* _DESCRIPTION OF THE TASK_
Beginning at the line that includes "Inicio (51, 56)", return each line exactly through the end of the listing, and no line before it.

*** Opening of TASK DATA ***

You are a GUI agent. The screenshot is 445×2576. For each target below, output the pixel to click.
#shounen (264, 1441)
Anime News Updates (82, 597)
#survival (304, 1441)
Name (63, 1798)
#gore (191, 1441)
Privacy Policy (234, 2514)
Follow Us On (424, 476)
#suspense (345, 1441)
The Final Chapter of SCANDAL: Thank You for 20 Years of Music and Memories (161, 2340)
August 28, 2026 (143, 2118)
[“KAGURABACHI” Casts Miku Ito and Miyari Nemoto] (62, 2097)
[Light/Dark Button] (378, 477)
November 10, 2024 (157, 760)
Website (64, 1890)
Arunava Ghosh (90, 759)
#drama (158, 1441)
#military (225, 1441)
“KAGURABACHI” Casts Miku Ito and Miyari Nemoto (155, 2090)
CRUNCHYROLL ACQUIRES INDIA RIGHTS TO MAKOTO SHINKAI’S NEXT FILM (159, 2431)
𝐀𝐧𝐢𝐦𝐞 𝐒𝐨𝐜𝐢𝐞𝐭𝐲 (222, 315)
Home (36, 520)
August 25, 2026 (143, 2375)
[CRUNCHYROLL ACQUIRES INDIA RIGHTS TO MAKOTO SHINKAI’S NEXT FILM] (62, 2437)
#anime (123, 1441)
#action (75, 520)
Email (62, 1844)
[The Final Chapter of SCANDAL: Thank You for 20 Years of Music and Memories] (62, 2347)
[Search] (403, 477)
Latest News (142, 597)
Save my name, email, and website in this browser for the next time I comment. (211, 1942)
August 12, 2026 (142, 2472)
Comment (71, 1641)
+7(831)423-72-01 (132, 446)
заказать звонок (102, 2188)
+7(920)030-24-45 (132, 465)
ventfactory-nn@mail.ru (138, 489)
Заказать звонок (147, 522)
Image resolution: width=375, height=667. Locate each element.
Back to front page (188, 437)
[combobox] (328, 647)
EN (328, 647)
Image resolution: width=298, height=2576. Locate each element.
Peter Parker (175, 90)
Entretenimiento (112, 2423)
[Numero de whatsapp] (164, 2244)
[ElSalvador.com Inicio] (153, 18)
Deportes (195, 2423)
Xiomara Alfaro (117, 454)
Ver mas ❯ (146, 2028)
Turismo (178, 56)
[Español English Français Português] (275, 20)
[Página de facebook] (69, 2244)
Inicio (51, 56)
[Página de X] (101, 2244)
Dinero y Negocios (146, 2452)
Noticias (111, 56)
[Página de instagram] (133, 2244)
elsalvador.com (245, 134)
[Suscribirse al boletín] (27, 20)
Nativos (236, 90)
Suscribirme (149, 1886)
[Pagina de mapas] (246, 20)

*** Close of TASK DATA ***

* _EXPECTED ANSWER_
Inicio (51, 56)
[Página de X] (101, 2244)
Dinero y Negocios (146, 2452)
Noticias (111, 56)
[Página de instagram] (133, 2244)
elsalvador.com (245, 134)
[Suscribirse al boletín] (27, 20)
Nativos (236, 90)
Suscribirme (149, 1886)
[Pagina de mapas] (246, 20)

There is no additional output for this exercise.